Clague M B, Keir M J, Wright P D, Johnston I D
Clin Sci (Lond). 1983 Aug;65(2):165-75. doi: 10.1042/cs0650165.
Whole-body protein metabolism was determined by a primed constant-rate infusion of L-[ 1-14C ]leucine in patients before and after elective surgery, the nutritional intake being carefully controlled and the surgical stress in individuals being assessed. Pre-operatively, whole-body protein flux (P less than 0.05) and synthesis (P less than 0.05), along with amino acid oxidation (P less than 0.01), increased with nutritional intake whereas protein breakdown remained unaltered. Whole-body protein balance also correlated with intake (P = 0.001). Postoperatively, whole-body protein metabolism was determined with patients either fasted (group 1) or fed (group 2) and the change in metabolism in each individual from a pre-operative study, carried out in the fed state, was calculated. Whole-body protein breakdown increased in both groups (group 1, + 0.91 +/- 0.74 g day-1 kg-1; mean +/- SD, n = 7: group 2, + 0.47, + 0.63 and + 1.01 g day-1 kg-1, n = 3), the change being significant in those fasted after surgery (P less than 0.05). However, the pattern of change in whole-body protein synthesis was entirely different in each group, rising in those fed throughout (+ 0.32, + 0.41 and + 0.66 g day-1 kg-1, n = 3) but falling in those fasted after surgery (-0.38, -0.80 and -1.33 g day-1 kg-1, n = 3). The changes in metabolism appeared more marked in those undergoing greatest surgical stress. Some of the factors involved in the calculations are discussed and their effects on the overall conclusions are considered. A concept of whole-body protein metabolism in the metabolic response to trauma is advocated whereby protein breakdown is largely obligatory to the response, whereas synthesis responds to substrate availability.

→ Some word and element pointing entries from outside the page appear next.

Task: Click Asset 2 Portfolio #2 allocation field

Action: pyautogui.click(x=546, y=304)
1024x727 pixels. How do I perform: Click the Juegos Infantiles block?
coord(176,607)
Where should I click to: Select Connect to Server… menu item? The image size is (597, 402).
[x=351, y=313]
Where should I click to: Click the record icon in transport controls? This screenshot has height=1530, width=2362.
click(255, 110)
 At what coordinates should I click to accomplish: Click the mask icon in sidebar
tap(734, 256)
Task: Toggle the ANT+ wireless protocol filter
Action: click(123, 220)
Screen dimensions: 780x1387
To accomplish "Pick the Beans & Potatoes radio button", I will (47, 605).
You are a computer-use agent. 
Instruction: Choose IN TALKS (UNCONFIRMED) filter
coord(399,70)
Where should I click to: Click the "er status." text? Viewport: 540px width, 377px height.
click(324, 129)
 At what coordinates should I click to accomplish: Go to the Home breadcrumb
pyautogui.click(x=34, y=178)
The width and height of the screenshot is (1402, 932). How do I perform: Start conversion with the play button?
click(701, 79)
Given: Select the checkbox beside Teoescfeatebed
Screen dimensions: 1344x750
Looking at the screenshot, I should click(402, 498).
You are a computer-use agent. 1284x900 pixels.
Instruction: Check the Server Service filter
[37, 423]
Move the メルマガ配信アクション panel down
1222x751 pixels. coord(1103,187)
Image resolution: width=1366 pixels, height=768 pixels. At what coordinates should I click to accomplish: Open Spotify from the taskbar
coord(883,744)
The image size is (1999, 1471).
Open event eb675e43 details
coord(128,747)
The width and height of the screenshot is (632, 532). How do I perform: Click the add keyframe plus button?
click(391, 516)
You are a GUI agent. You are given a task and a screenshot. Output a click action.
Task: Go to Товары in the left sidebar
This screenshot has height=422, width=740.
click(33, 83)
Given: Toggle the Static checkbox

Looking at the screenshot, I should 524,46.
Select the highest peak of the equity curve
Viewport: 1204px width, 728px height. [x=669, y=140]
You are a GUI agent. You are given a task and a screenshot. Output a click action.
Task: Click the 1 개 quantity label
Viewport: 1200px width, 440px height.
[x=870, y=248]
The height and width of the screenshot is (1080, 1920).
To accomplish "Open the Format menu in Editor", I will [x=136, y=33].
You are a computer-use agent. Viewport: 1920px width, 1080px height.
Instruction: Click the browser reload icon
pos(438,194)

通过对择期手术患者进行L-[1-14C]亮氨酸的首剂恒速输注来测定全身蛋白质代谢,同时仔细控制营养摄入并评估个体的手术应激情况。术前,随着营养摄入的增加,全身蛋白质通量(P<0.05)和合成(P<0.05)以及氨基酸氧化(P<0.01)均增加,而蛋白质分解保持不变。全身蛋白质平衡也与摄入量相关(P = 0.001)。术后,对禁食患者(第1组)和进食患者(第2组)测定全身蛋白质代谢,并计算每个个体相对于术前在进食状态下进行的研究中代谢的变化。两组全身蛋白质分解均增加(第1组,+0.91±0.74 g·天-1·kg-1;平均值±标准差,n = 7;第2组,+0.47、+0.63和+1.01 g·天-1·kg-1,n = 3),术后禁食患者的变化具有显著性(P<0.05)。然而,每组全身蛋白质合成的变化模式完全不同,持续进食的患者蛋白质合成增加(+0.32、+0.41和+0.66 g·天-1·kg-1,n = 3),而术后禁食的患者蛋白质合成减少(-0.38、-0.80和-1.33 g·天-1·kg-1,n = 3)。手术应激最大的患者代谢变化似乎更明显。文中讨论了计算中涉及的一些因素,并考虑了它们对总体结论的影响。文中提倡一种在创伤代谢反应中全身蛋白质代谢的概念,即蛋白质分解在很大程度上是反应所必需的,而合成则对底物可用性做出反应。